Eurostar has responded to a report, commissioned by the Office of Rail and Road (ORR) and conducted by IPEX, outlining potential measures to increase capacity at the Temple Mills depot in London.
Eurostar has welcomed the findings, stating that they align with the company’s existing position. Although the report presents options for creating additional capacity, it also acknowledges that the depot is currently nearing its limits for major maintenance work, and investment would be required to support further growth. Changes to infrastructure would thus likely be required to facilitate access to extra space and enable more trains to be maintained at the site.

Eurostar also notes that the potential additional capacity would not be sufficient to accommodate all interested operators, including Eurostar and the three other organisations that have applied to access the facility.
Eurostar's official statement reads:Eurostar welcomes this independent study by the Office of Road and Rail.

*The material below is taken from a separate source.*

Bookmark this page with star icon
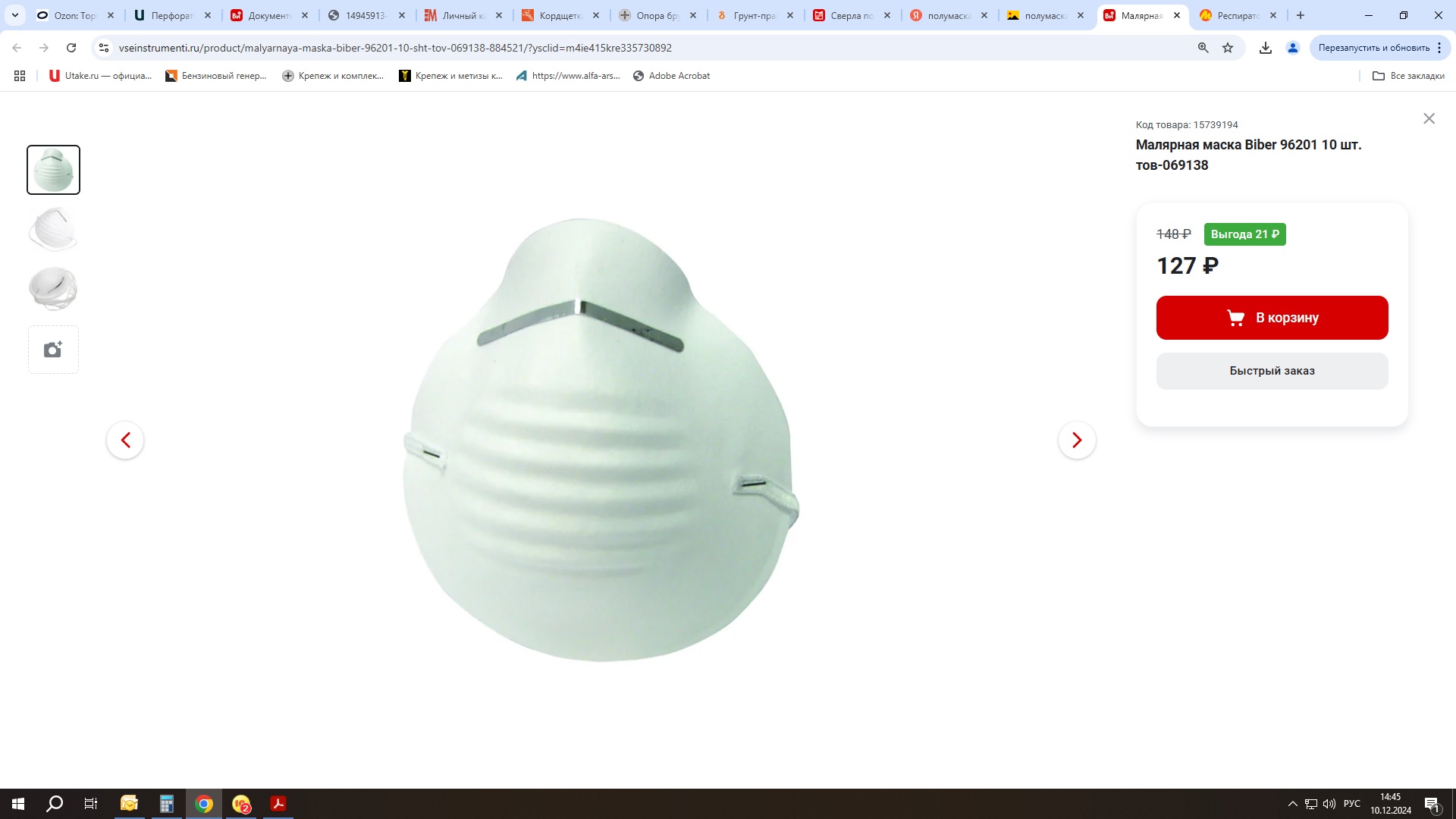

It confirms what Eurostar has said all along: the Temple Mills depot is effectively almost full today for major maintenance work and would require investment to meet the growing demands of international rail.
The options presented in the report could help create some capacity, but this would not be enough to accommodate the stated ambitions of any single operator. This includes the three organisations who have applied to the regulator and the needs of Eurostar itself.
Eurostar has complied fully with the regulatory process and will continue to do so. This is in advance of any train orders being placed – and years ahead of those trains being built and needing to access Temple Mills.
Through its response, Eurostar has also emphasised the broader issue of capacity constraints across international rail, not only at maintenance depots but also at stations, borders, and onboard services. The company has stated that it is prepared to invest in new maintenance facilities and other infrastructure to support its target of reaching 30 million passengers.
Notably, Eurostar has announced plans to invest close to 2 billion EUR in up to 50 new trains to meet the growing demand for international rail travel. To enable these plans, the company has called for broader discussions with the government and the regulator on how to enable further private investment in maintenance infrastructure.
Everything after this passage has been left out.